Das Zusammenwirken von Yin und Yang, von kalt und warm, von passiv und aktiv lässt eine Art Lebensenergie, bekannt als Qi entstehen. Qi fliesst auf klar erkennbaren Bahnen, den Meridianen oder Leitbahnen, und verbindet die Regionen und Teile des Körpers miteinander.

Genau wie Yin und Yang muss auch Qi und Blut in Harmonie sein. Solange Qi in genügender Menge im ganzen Körper ungehindert fliessen kann, ist der Mensch physisch und psychisch gesund. Krankheiten werden hervorgerufen durch gestörte Qi-Flüsse. Darum liegt das Hauptziel der Behandlung immer im Ausgleich von Yin und Yang sowie in der Gewährleistung einer freien Qi-Zirkulation.

Vier klassische Methoden der Diagnose
Sowohl die kranken als auch die gesunden Menschen werden in der TCM unter ganzheitlichen und energetischen Aspekten betrachtet und behandelt. Jede energetische Störung sollte früh erkannt werden, bevor eine Krankheit entstanden und bereits in ein fortgeschrittenes Stadium getreten ist. Die TCM hat dazu über die Jahrtausende ein vielfältiges Diagnoseverfahren entwickelt. Die Prävention wird schon seit langem als wichtig erkannt und gepflegt.
Zwei Eckpfeiler der Diagnose sind Zungen- und die Pulsdiagnose. Durch das genaue Beobachten von Form, Farbe und Qualität der Zunge sowie durch das Fühlen der 28 verschiedenen Pulsqualitäten  kann der Therapeut auf innere Abläufe im Körper schliessen.
Diese Diagnoseverfahren werden ergänzt durch Informationen, die sich aus der Beobachtung und Befragung des Patienten, der Patientin gewinnen lassen. Aus der Kombination dieser vier klassischen Diagnosemethoden erarbeiten wir Therapeuten der chinesischen Medizin ein Bild der Disharmonie (körperlich und/oder psychisch), welches durch die Therapie korrigiert werden soll.

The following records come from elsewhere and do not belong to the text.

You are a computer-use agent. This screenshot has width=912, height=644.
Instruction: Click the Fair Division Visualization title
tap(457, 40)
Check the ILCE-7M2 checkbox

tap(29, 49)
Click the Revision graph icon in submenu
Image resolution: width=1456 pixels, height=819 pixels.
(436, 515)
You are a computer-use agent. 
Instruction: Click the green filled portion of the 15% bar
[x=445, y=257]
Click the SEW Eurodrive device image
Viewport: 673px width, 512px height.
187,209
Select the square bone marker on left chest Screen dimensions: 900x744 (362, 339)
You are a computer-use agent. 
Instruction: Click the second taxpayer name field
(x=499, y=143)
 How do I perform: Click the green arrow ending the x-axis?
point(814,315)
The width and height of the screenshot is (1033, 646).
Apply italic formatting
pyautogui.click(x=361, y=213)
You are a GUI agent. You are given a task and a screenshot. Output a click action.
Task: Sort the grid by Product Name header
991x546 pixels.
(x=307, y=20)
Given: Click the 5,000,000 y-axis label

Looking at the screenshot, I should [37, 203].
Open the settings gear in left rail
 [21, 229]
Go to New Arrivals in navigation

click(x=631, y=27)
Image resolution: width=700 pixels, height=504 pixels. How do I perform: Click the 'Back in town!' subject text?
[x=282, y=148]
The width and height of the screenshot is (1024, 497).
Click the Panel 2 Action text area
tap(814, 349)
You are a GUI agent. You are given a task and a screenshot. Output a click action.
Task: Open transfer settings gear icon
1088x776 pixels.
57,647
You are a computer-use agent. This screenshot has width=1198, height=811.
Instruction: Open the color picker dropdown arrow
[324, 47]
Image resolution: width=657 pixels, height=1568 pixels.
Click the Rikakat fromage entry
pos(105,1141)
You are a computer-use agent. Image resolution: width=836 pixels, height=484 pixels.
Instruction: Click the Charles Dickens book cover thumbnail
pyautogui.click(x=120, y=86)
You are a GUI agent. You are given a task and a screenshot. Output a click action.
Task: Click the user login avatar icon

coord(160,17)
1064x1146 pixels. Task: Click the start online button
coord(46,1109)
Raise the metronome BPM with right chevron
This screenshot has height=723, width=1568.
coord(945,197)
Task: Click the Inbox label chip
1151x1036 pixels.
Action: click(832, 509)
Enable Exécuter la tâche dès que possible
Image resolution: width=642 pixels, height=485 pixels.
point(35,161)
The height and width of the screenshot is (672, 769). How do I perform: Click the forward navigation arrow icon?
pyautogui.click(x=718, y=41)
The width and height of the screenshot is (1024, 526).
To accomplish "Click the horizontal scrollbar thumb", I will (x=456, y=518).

Akupunktur als eine der fünf Fachrichtungen der TCM
Die Akupunktur ist die gezielte therapeutische Beeinflussung von Körperfunktionen über spezifische therapeutische Beeinflussung von Körperfunktionen über spezifische Punkte an der Körperoberfläche, bekannt als Akupunkturpunkte. Durch das unterschiedlich tiefe Einstechen der Nadeln an der über 360 Akupunkturpunkten werden die Qi-Zirkulation ausgeglichen und bestimmte Organsysteme angeregt oder gedämpft. Für die klassische Akupunktur ist es unabdingbar, dass eine an Traditioneller Chinesischer Medizin orientierte Diagnostik zugrunde liegt.
Verschiedene verwandte Therapieformen bauen auf der Akupunktur auf:

  • Die Elektro-Akupunktur arbeitet mit sehr schwachen elektrischen Impulsen, die dem Körper durch die Nadeln zugeführt werden.

  • Die Moxibustion wärmt die Akupunkturpunkte durch das Abbrennen von getrockneten Blättern der Artemisia vulgaris (Beifuss), auch Moxawolle genannt. Ein Punkt kann auch mit so genannten Moxazigarren, aus Beifussblättern gedrehten Stangen, erwärmt werden.

  • Beim Schröpfen werden Punkte mit Schröpfgläsern stimuliert. Die Schröpftherapie eignet sich vor allem für die Behandlung der äusseren Schichten wie Muskeln und Haut.